Melisa Vidéo tire honorablement son épingle du jeu pendant deux ans. C’est en effet un éditeur dynamique qui commercialise un catalogue certes de qualité variable mais soutenu par des campagnes de promotion des plus efficaces. Néanmoins, c’est en mars 1985 que sort "Folie sous contrat", le dernier film estampillé du logo rose néon… Fin de l’aventure ?

Bien au contraire, ceci va marquer le véritable début de l’épopée qui nous intéresse. Nous sommes alors en mai 1985, et Elie Houri s’associe avec Alain Guy Aknin, un ancien de Proserpine, pour créer Victory Vidéo. A la faveur d’un contrat de licence avec la société américano-canadienne Victory Communications, nos deux compères lancent immédiatement sur le marché "Experiment 2000" ; "Le rescapé" et "Summer City", premiers films édités par le nouveau label.
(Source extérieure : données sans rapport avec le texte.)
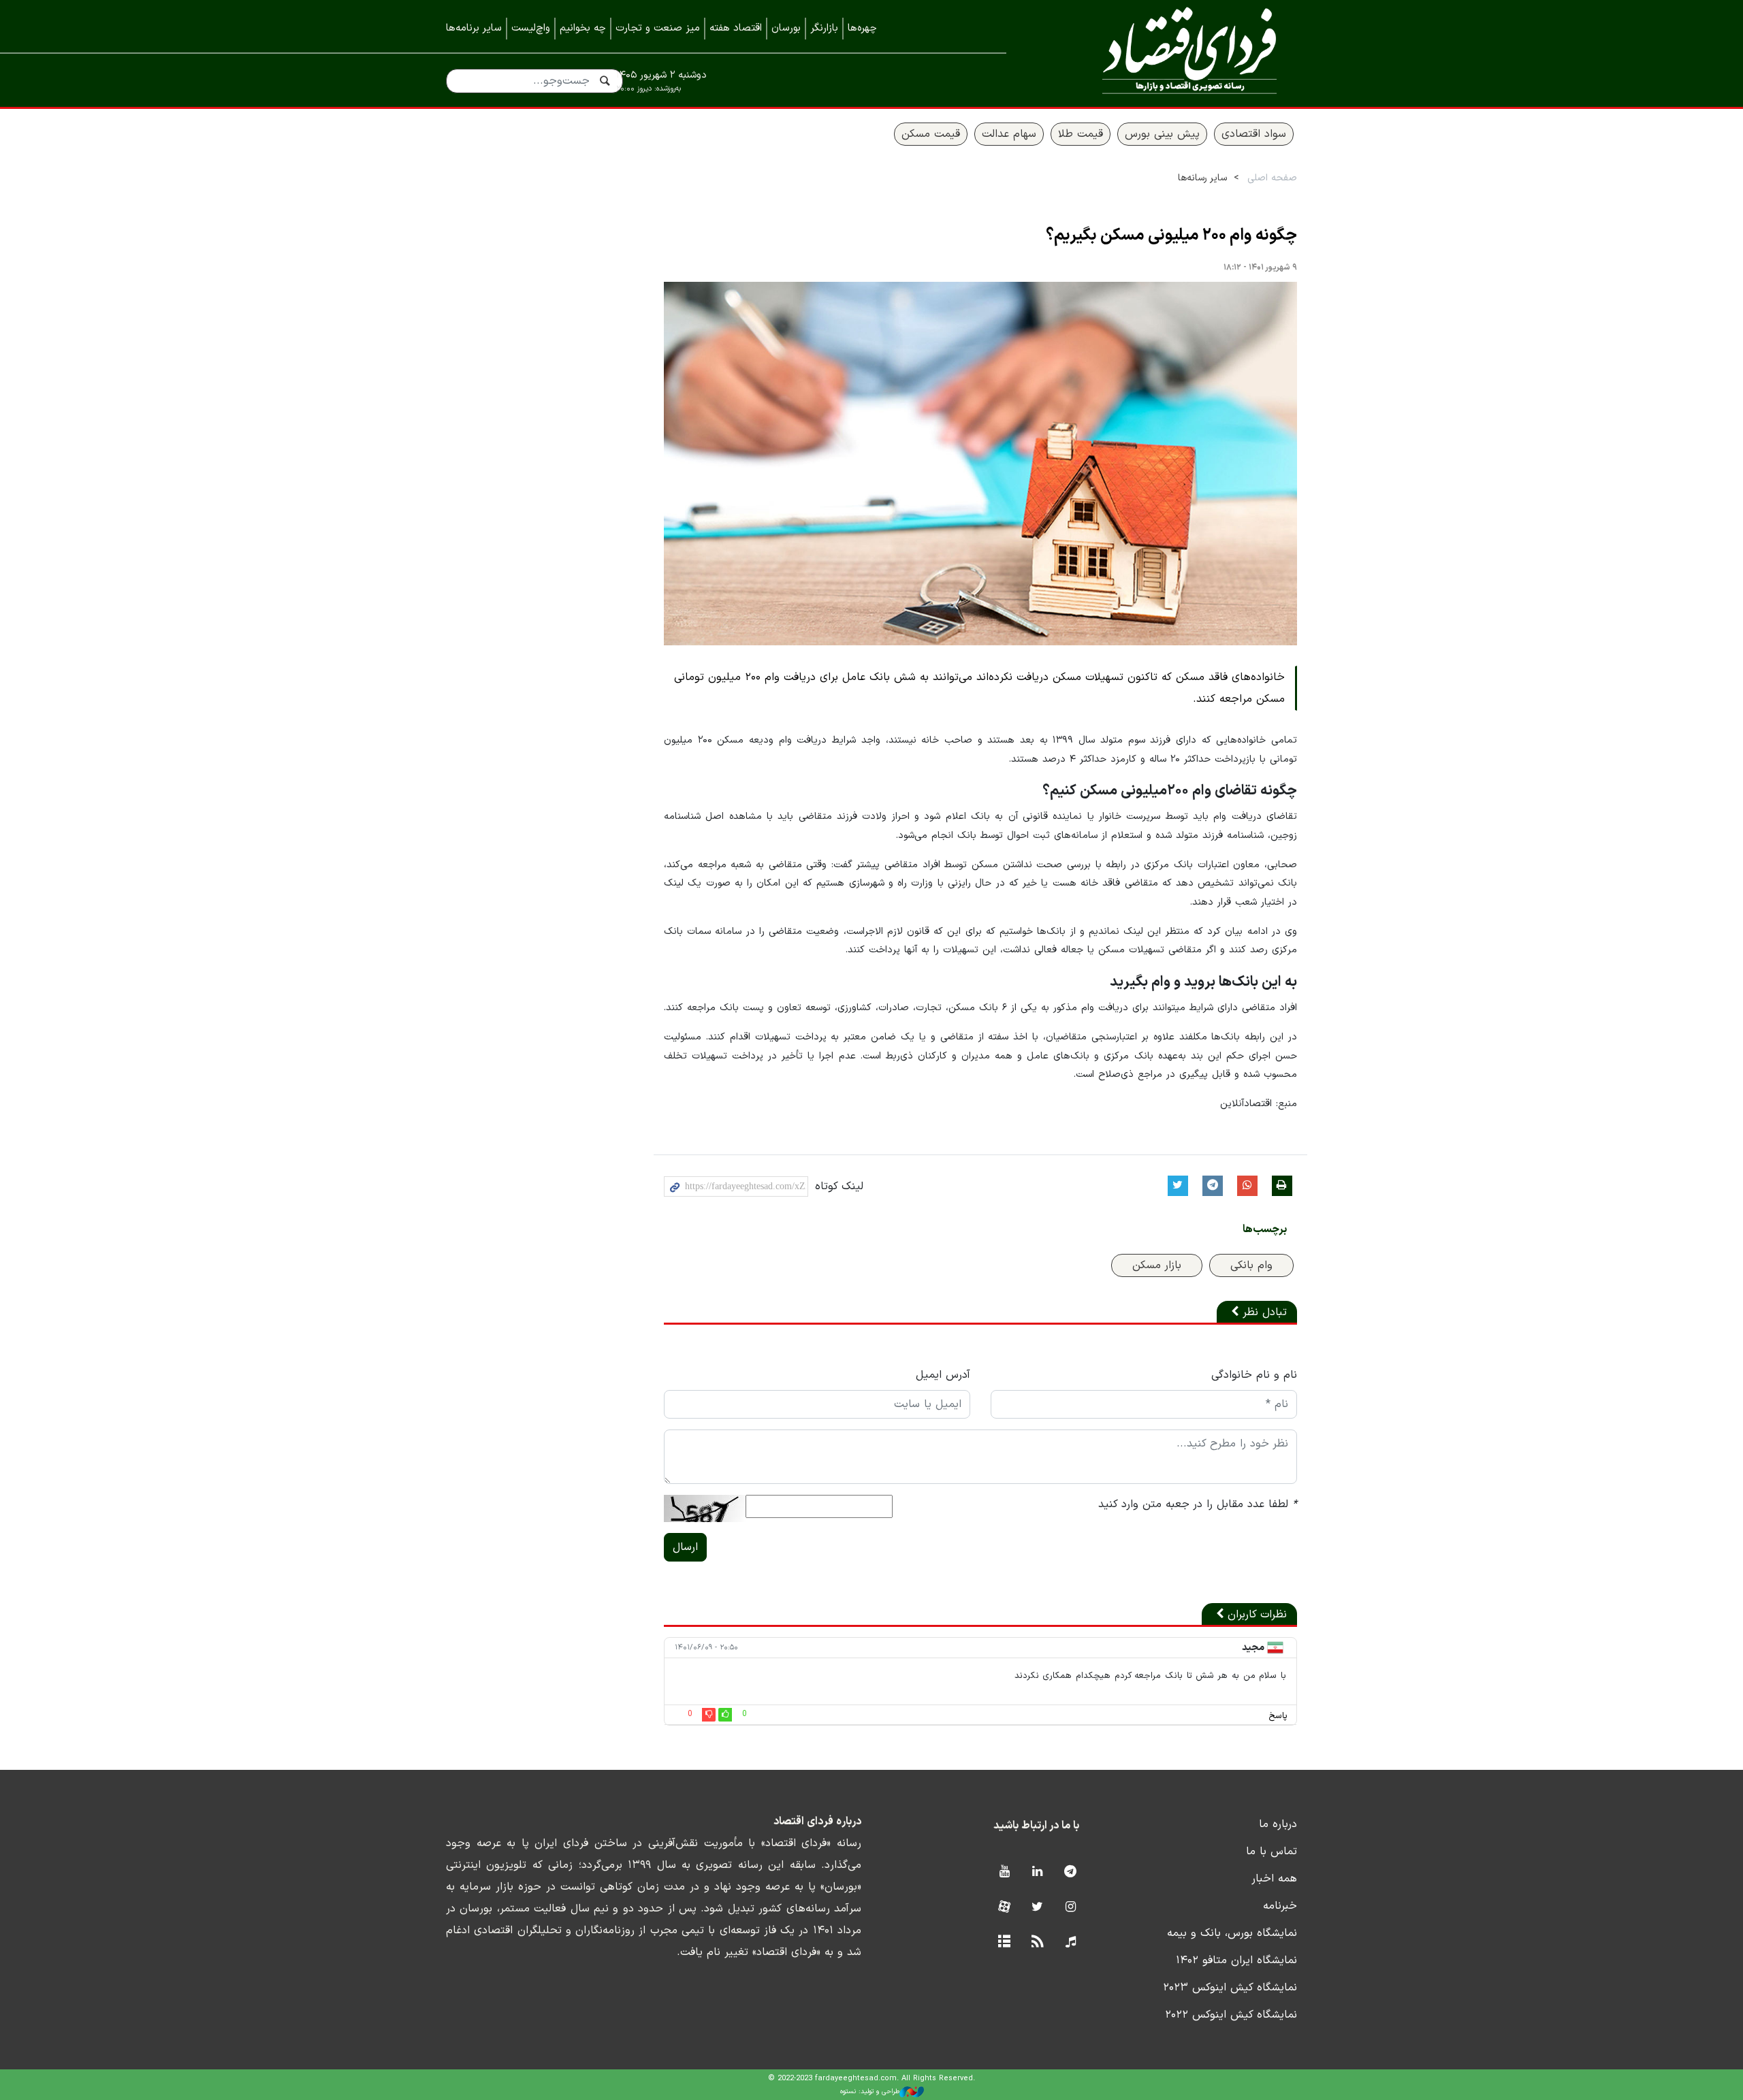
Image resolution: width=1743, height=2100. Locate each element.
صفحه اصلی (1272, 178)
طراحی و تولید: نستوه (869, 2091)
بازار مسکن (1156, 1265)
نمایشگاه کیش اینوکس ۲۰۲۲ (1231, 2015)
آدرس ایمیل (943, 1375)
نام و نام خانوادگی (1254, 1375)
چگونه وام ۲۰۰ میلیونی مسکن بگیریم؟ (1171, 235)
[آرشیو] (1003, 1942)
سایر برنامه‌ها (474, 28)
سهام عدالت (1009, 134)
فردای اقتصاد (1171, 53)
En juin de la même année sortira "Terror Tape", suivi en septembre de "Zone d’impact" ; "Flush" et "Eliminator". On remarquera d’emblée que l’aspect visuel général des jaquettes est alors très proche de celui de feu Melisa Vidéo.

D’entrée de jeu, Houri et Aknin affirment leur volonté de ne pas confiner leur activité au seul métier d’éditeur mais de l’étendre également à celle de distributeur : "Nous ouvrons notre réseau commercial à tous ceux qui veulent nous confier leurs produits. Il faut, bien entendu, que ces derniers soient d’une qualité recevable. Il n’est pas question pour nous de distribuer n’importe quel film que l’on nous propose." (sic) Je vous laisse apprécier la teneur hautement comique de cette louable déclaration d’intention…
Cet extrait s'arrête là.